All reports I have seen indicate it was the Army that screwed up. A few former recruiters have already gone to jail for their part. The vast majority of the soldiers who took these bonuses did so in good faith.
And now the Army is demanding soldiers pay for its mistake.
This is a shining example of poor leadership at every level. Someone discovered the error, and someone decided the right thing to do was to demand the soldiers correct it. And overwhelmed leaders and staffers from the pentagon down swore, put their heads on their desks, then sat up and complied with their lawful orders. Because that’s what you do when given a lawful order: you comply, or you go to jail.
I want to believe this order led to heated conversations behind closed doors. I want to believe leaders who wanted to do the right thing by the soldiers under their command stood up to their superiors on this, pushed back against the bureaucracy, and were shouted down. I want to believe officers chose to ask for reassignment, accepted relief from duty, resigned their commissions rather than comply. I want to believe the kind of great servant leaders I knew in the Army would not have stood for this abuse.
But the great leaders have had more important things to do the last decade and a half. They have been fighting a war.
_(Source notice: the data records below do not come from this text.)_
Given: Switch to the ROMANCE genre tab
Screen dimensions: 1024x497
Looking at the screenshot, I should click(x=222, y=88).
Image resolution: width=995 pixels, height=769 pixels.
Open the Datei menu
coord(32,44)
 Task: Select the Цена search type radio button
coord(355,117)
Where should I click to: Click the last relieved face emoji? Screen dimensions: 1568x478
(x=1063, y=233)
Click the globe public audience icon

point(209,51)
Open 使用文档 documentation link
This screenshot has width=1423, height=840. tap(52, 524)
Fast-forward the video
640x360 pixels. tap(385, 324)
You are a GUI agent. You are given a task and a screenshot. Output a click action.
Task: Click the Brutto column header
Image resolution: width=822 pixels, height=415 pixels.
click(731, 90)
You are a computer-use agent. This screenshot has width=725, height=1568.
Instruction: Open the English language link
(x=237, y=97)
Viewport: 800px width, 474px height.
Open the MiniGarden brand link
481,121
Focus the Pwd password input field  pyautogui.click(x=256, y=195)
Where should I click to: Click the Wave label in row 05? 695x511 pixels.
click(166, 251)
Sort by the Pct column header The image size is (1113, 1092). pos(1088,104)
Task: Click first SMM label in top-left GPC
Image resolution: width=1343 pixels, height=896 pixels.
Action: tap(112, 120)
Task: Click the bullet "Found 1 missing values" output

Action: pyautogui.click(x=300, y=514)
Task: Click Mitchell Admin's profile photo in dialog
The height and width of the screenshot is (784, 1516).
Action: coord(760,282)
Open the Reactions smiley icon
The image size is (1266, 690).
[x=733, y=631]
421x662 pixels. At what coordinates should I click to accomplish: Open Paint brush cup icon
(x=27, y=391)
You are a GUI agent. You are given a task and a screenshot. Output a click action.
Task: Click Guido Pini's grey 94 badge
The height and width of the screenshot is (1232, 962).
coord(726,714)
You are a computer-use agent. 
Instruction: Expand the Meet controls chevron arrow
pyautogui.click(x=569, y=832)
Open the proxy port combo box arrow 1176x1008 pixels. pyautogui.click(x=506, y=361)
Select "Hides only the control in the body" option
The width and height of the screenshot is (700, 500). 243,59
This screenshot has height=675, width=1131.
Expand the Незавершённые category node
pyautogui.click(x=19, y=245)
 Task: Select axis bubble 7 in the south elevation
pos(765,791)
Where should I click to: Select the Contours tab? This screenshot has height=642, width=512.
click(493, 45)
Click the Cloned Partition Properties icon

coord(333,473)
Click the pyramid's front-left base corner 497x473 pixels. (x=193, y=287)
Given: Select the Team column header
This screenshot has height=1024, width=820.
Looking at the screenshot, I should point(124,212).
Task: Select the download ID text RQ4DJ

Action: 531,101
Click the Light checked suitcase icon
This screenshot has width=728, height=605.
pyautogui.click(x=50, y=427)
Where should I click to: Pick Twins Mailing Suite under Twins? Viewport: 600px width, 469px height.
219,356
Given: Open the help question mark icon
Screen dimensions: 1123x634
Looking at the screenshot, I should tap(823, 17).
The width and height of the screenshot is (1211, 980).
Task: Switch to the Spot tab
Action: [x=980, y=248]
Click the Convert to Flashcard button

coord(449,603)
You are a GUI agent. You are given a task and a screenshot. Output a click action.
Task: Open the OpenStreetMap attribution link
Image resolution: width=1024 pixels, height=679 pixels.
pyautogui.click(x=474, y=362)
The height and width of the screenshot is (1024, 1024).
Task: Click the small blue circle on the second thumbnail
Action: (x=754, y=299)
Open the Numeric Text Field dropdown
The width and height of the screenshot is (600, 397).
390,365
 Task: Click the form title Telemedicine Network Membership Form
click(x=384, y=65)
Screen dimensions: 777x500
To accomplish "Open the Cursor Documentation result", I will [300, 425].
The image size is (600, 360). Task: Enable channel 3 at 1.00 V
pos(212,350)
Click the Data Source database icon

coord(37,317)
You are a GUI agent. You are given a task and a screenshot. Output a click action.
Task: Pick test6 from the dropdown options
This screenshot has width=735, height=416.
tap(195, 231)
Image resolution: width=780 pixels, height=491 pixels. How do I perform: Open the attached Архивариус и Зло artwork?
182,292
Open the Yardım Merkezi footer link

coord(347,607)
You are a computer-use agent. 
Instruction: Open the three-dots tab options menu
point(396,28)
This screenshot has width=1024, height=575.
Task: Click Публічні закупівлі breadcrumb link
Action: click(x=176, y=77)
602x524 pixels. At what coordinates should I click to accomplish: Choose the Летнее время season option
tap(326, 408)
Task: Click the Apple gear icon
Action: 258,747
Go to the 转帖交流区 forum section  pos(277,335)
They haven’t had time to scrutinize every issue that crossed their desks. And this would have come directly from Washington, not through the chain of command. Moral cowardice is much easier when you don’t have to look your victim in the eye, when you don’t know his or her family, when he or she is nothing but a name and a social security number.
The Army is wrong here. It is abusing soldiers who trusted it to offer them what they deserved.
There are positive developments underway. A federal court is set to rule on the issue in January after at least one soldier sued. A petition on change.org may help these soldiers’ voices be heard. And Congress, now that news of the issue has become widespread, is beginning to rumble about getting involved.
Most of us can’t do anything directly to help these soldiers. But we can spread the word to those who can.
Let’s not let these brave men and women be abused in silence. Learn about this for yourself. If this seems wrong to you, sign the petition and spread the word.